Спокойствие ощущалось, как мягкое одеяло, в которое можно было завернуться.
– Столько миль он прошел за свою жизнь, – говорила Бриккен. – Я хочу, чтобы это странствие стало последним – то, когда он взял за руль мой велосипед и привел нас с Эмилем к тебе домой.
Я кивнула, видя, что она говорит не столько со мной, сколько сама с собой.
– Эмиль сидел на сложенном одеяле в ящике на багажнике, – продолжала она. – А на руль я привязала цветочный горошок, чтобы он упирался в переднее колесо и заставлял пустые камеры сопротивляться, когда я пыталась толкать велосипед вперед. Велосипед заносило то вправо, то в влево, у меня руки разболелись от усилий, когда я пыталась его удержать. Уже третью неделю я возила домой продукты на велосипеде со спущенными камерами, и мне еще немало оставалось пройти, когда мне встретился Руар.
Я взяла ее руки в свои. Вместе мы смотрели через окно кухни на тебя, рубящего дрова. Я кивнула.
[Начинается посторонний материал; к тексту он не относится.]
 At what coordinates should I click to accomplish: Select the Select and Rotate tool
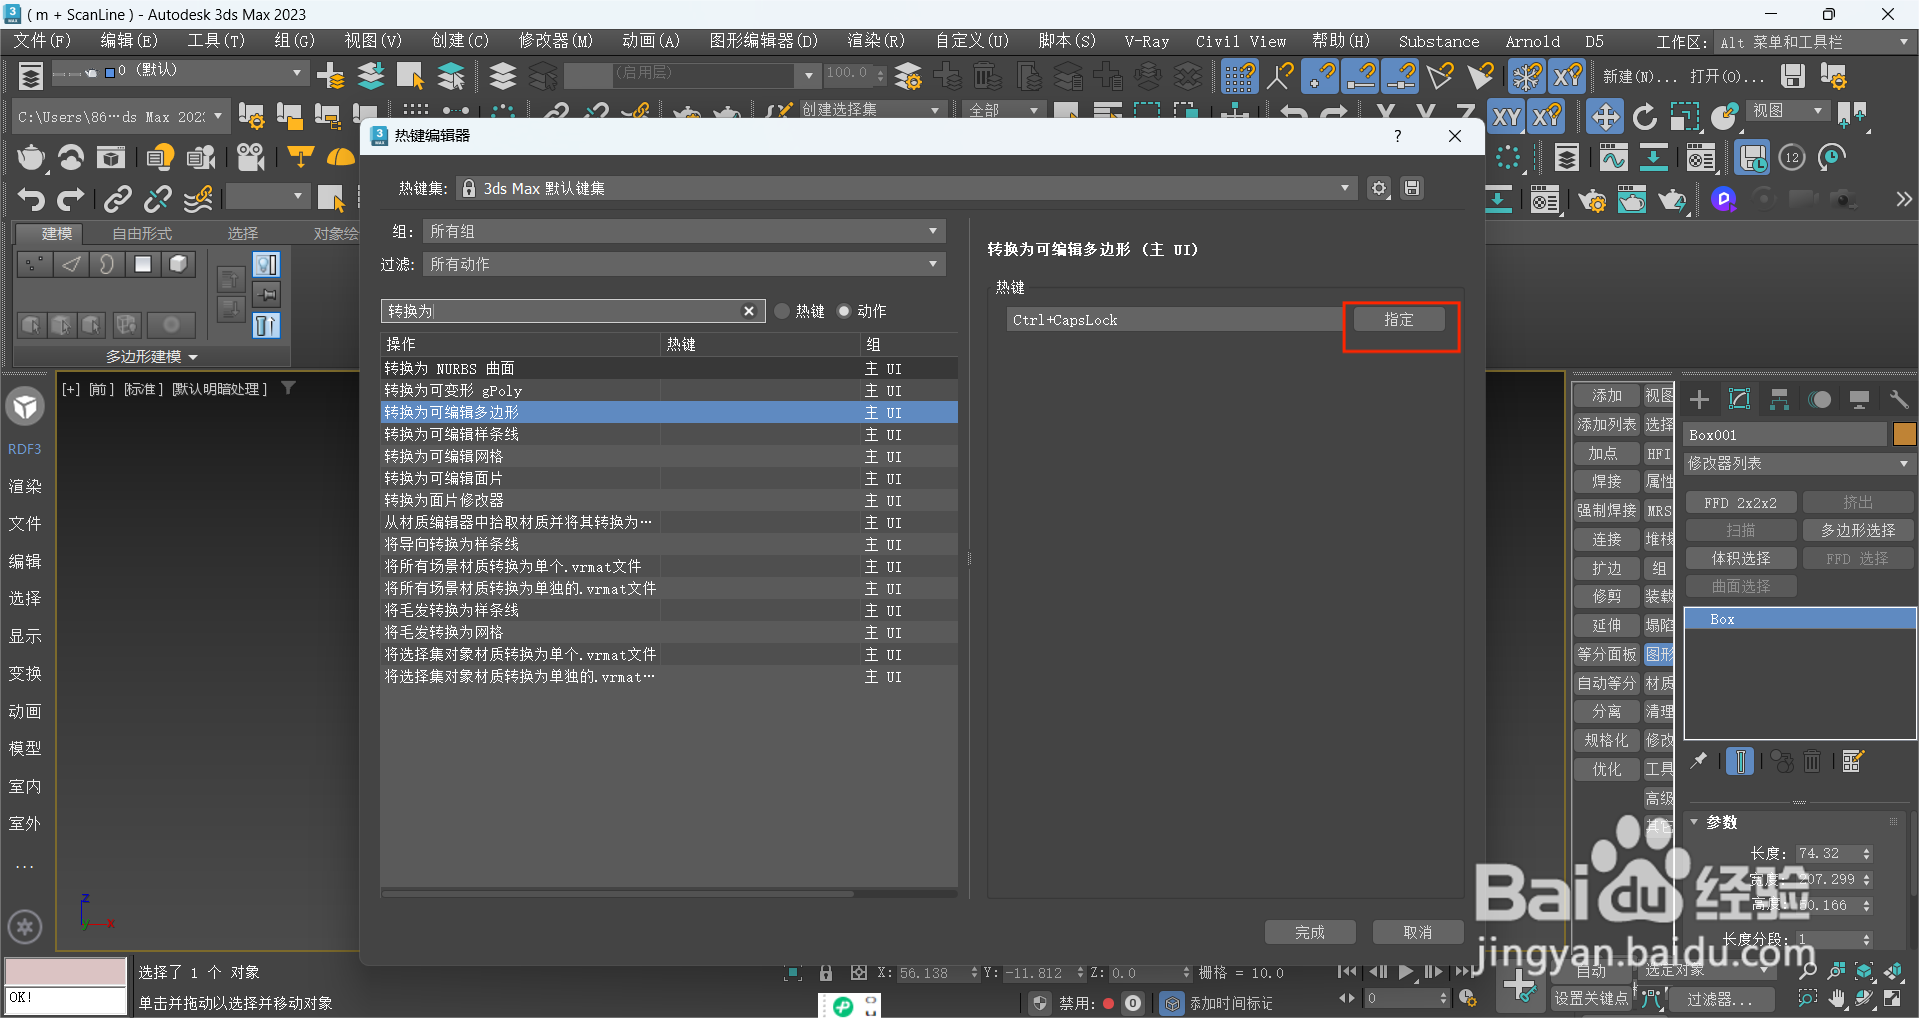pos(1646,116)
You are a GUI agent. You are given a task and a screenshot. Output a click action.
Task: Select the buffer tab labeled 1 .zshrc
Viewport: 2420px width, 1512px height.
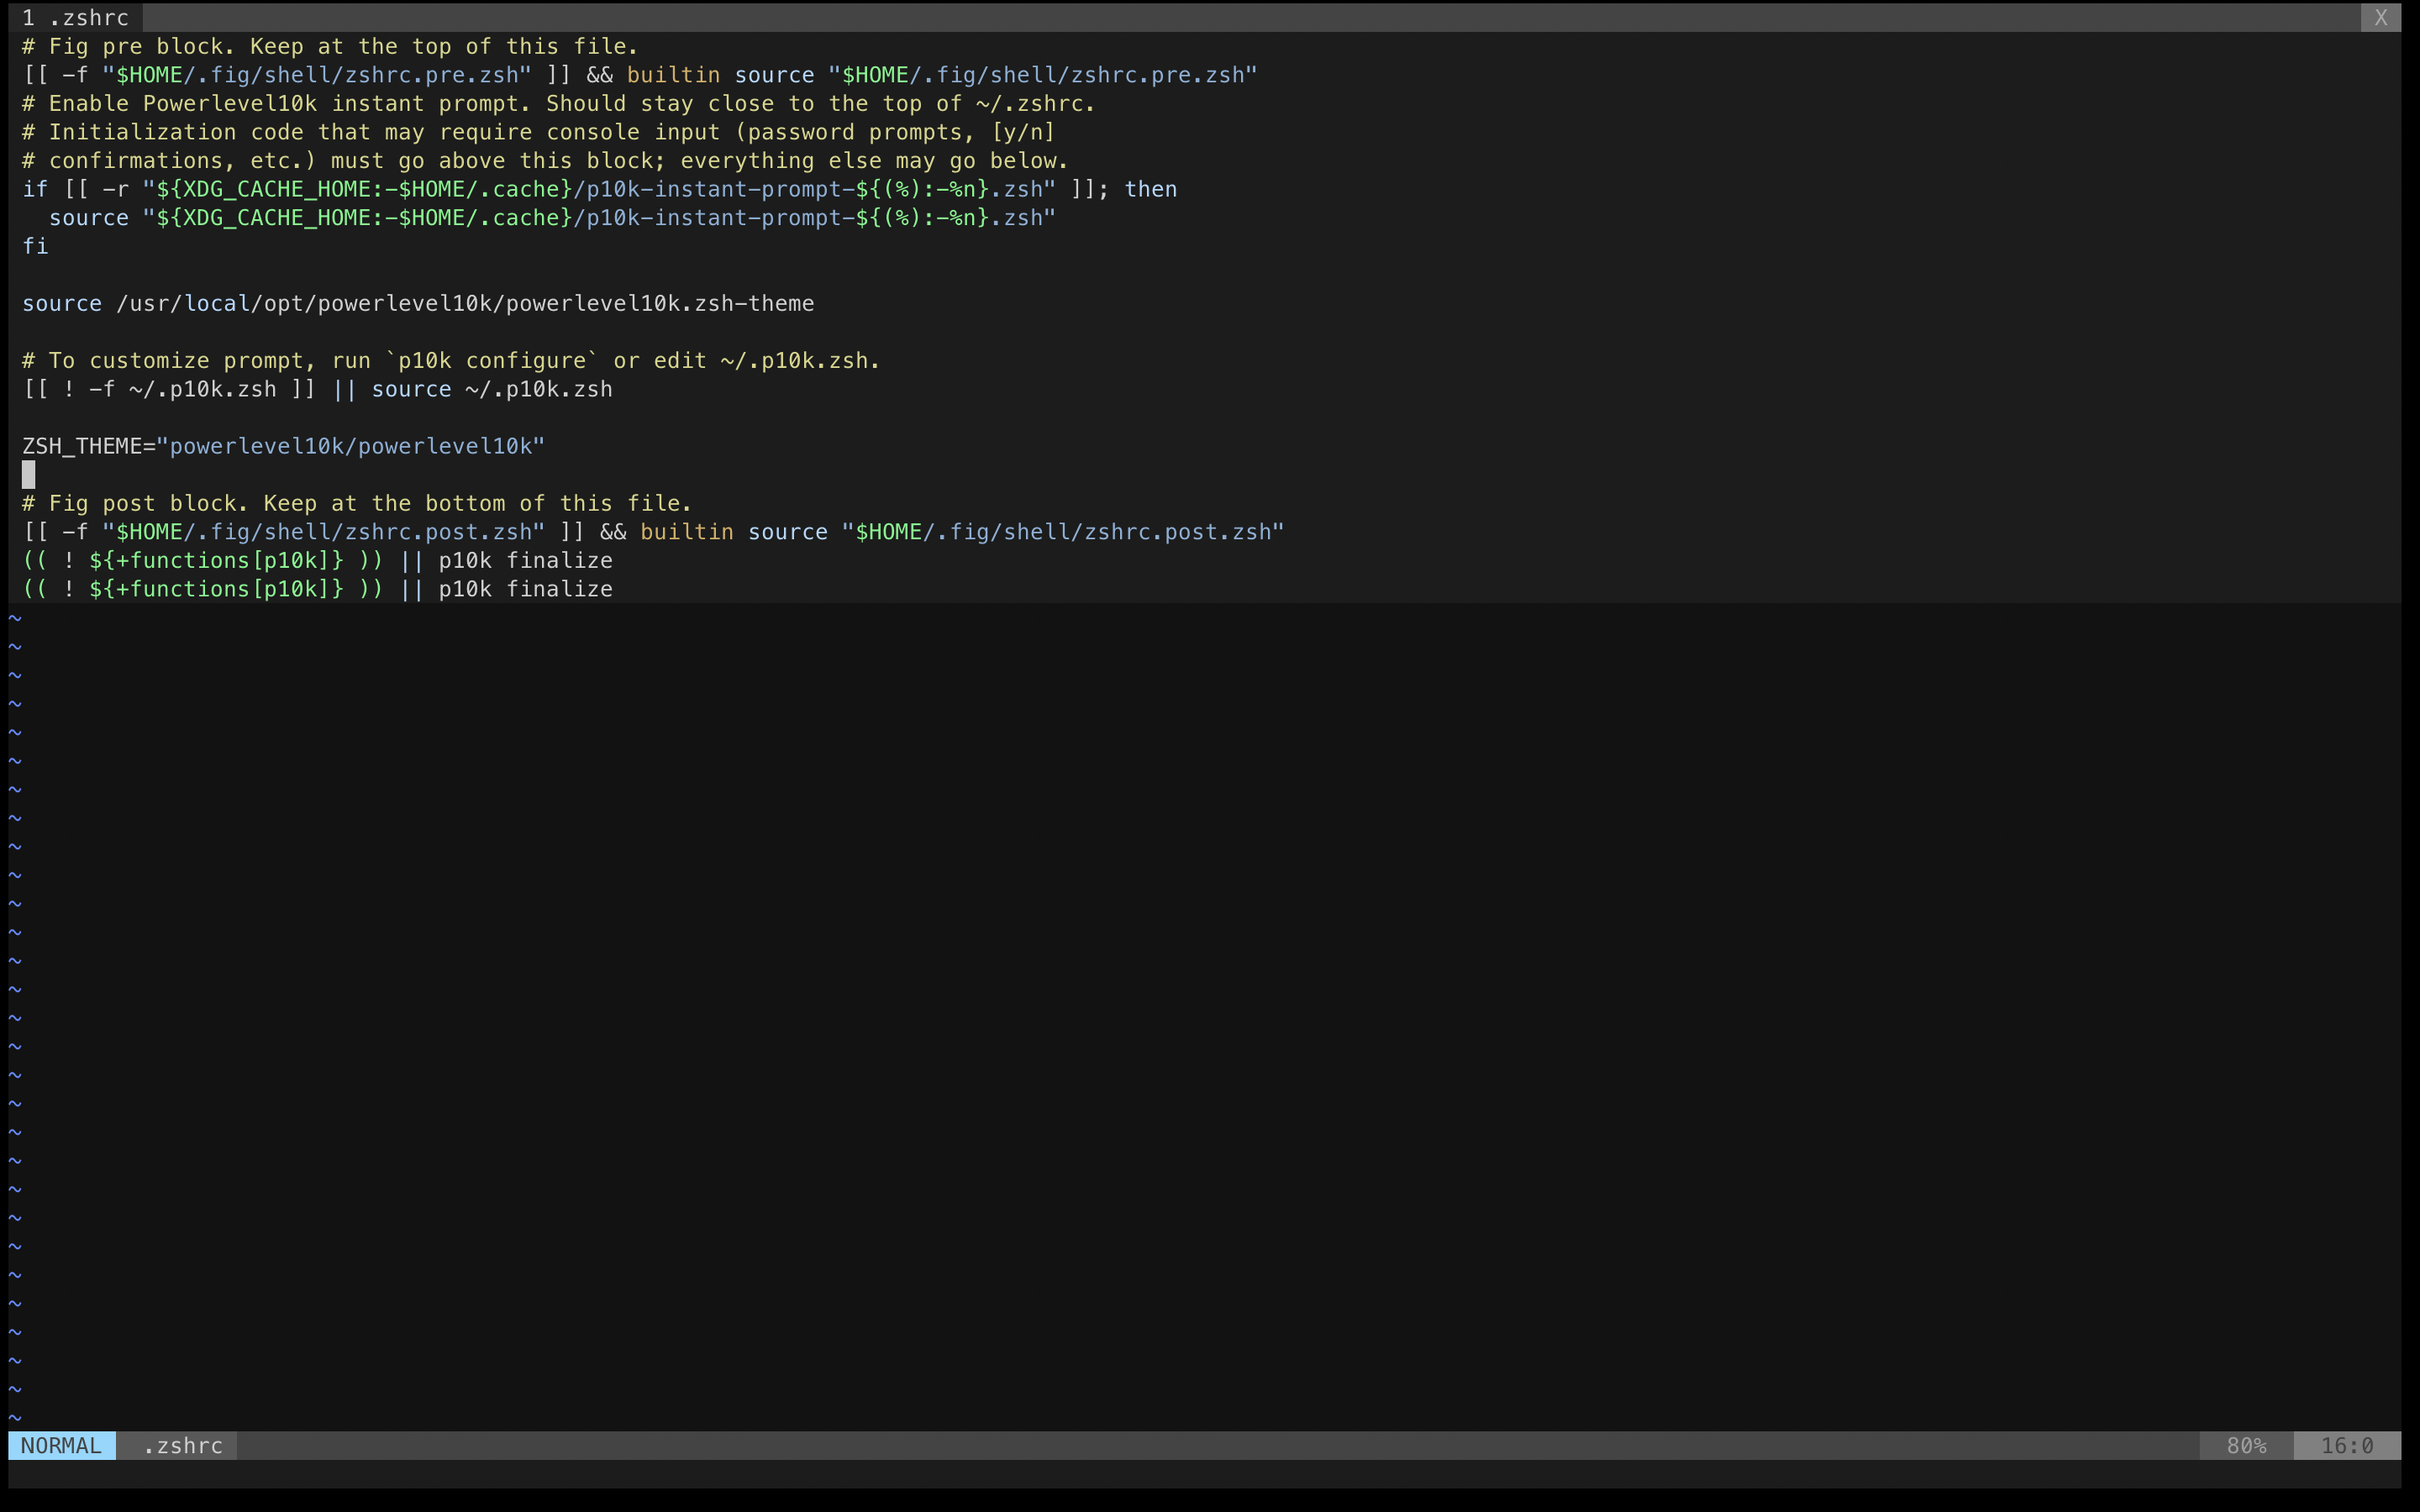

– Он бегал по свету, как бездомный котенок, – проговорила я. – Но теперь мой сын дома, и ты тоже. У нас тут небогато, но что еще человеку нужно, кроме тепла, куска хлеба и воздуха, которым можно свободно дышать?
Воздух в доме пропах пшеницей и свежесваренным кофе, когда облака закрывали солнце, и капли дождя начинали стучать по оконным стеклам. Мягкий свет, дождливое небо. Негромкие разговоры сплетали пути и судьбы людей с запахом свежемолотых кофейных зерен. Как когда-то Армуд, Бриккен наполняла пространство историями. Она выпускала их наружу под абажуром кухонной лапмы, неспешно нарисованные судьбы вставали перед нами, пока остывала плита. Я тоже рассказывала – об Армуде и о Тронхейме, о холодных зимах, которые всегда побеждала оттепель. Хотя некоторые истории я держала при себе.